Through a series of coincidences we are invited to lunch by the food and beverage manager of the Club Nautic de Kinshasa. She’s a warm hearted Congolese women who decided it was time to have some friends around to share a meal, and show off her cooking.

It’s not very far from where we live – fifteen minutes by car on a Sunday, but 45 minutes during the week – along the triumphal Boulevard around which the city was developed, and then turning South towards the airport. But the last stretch is something else: we turn left to enter a densely packed market and drive nervously over thick layers of rubbish. If we hadn’t been warned we would have thought, without doubt, that this was the wrong turning. But it wasn’t, and before long we see the entrance to a green and calm space, protected from invasion by a boom and a suspicious security guard.

Beyond the car park is a long low building through which one can just see a patch of river. We find our way to the wide verandah overlooking the river and join the other guests. Unlike most other occasions, when English is used, this is a French-only occasion, which is very good for us.

We’re so used to mixing with development people, like me that it’s good to meet a different set: these were people in business. There’s a bank manager, whose wife we’ve met before, and she’s the interesting one. Rather than sit around, doing nothing, as so many expatriate wives do, she started a little business making purses, wooden trays, and a variety of such like small useful objects. She has a full time staff of nine, who work in her house, and sells everything she makes without difficulty. The other two were running a new hotel. He, the Manager, said they had deliberately positioned it as a three start establishment that would appeal to foreign NGO workers. It had, above all, to be clean, with good service, and although it’s in a part of town that we consider dodgy they are doing very well. His wife runs the restaurant. This keeps them very busy, but they know that unless they are on duty 24 hours a day standards will drop.

That’s when the discussion became truly racist. In spite of a recognition that there are amazing opportunities available in the Congo if you are willing to take the risk, the guests spent most of the meal talking about how difficult it all is; how the workers are like children; the absurd mistakes that they make; and how to boss them around in such a way that things don’t go wrong.

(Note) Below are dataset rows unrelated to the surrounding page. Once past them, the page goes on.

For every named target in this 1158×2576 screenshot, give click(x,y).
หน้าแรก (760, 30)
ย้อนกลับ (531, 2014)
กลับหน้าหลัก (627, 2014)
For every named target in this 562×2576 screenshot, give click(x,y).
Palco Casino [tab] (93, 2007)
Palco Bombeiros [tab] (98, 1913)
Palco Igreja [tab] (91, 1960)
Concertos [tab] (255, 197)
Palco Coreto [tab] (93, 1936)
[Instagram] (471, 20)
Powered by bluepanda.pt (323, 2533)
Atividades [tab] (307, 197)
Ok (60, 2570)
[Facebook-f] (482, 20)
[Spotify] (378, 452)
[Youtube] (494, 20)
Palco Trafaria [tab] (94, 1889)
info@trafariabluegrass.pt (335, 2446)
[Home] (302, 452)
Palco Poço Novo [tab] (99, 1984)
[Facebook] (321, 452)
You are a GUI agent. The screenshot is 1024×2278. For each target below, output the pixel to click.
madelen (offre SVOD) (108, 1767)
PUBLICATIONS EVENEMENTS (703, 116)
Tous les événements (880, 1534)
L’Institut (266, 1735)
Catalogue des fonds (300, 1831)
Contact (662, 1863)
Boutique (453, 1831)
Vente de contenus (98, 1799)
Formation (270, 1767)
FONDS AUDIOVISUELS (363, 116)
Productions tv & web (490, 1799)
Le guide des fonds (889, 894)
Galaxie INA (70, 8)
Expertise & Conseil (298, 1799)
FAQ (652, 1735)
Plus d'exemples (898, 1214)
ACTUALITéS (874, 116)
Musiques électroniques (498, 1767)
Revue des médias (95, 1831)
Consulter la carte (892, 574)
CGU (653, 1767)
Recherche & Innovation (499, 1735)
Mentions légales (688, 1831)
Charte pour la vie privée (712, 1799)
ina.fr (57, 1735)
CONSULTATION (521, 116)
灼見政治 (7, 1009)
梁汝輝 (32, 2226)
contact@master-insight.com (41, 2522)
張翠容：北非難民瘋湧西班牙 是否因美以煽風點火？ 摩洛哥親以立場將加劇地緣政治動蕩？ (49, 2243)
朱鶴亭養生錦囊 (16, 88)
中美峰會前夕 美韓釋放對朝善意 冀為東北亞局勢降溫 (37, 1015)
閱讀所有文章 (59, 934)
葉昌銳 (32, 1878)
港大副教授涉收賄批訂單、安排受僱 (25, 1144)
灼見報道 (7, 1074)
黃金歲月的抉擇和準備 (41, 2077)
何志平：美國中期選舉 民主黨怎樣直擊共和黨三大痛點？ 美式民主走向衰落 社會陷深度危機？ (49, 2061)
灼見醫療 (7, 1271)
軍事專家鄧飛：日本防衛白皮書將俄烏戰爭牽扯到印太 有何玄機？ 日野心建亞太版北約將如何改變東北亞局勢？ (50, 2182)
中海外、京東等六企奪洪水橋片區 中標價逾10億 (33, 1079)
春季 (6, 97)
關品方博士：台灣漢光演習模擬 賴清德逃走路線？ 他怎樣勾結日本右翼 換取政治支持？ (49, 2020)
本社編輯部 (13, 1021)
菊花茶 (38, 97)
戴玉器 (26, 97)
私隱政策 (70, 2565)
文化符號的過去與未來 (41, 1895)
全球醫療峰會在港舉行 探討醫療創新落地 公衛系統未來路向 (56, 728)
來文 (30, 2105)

It’s true that there are huge differences between our cultures and that of the Congolese, and sometimes these lead to funny or disastrous results. But the other guests raised more than an eyebrow when I talked about our amazing team, about 70 of them, people who are comfortable discussing deontology as a pressing training need. (Do any readers know what that is? I didn’t), or who get really excited discussing political and economic analysis techniques, or theories of change. In fact, I find their enthusiasm for what seem to me to be futile abstractions quite frustrating, but you can never say that are not thinking about their work.

The meal was a proper three courser: prawn cocktail, then prawns fried in garlic butter and chips, followed by fruit salad and ice cream, accompanied by wine and beer.

The view from the verandah could be more beautiful than it is. In the foreground is a small marina, beyond which is a narrow creek leading to the main river. But on both sides there are towering rusty wrecks of once fine river steamers, now occupied by poor squatters. The main flow of the river itself is only a strip on the horizon. I had thought that because the river flows so fast and is so wide that it’s level doesn’t change much, but apparently it is about two metres below the level it used to be. In the old days, they said, the water was almost lapping up to the verandah.


Whatever the level of the river, it was like a breath of fresh air to be able to sit there, in almost total silence, and just absorb the view. Hopefully we’ll get invited again.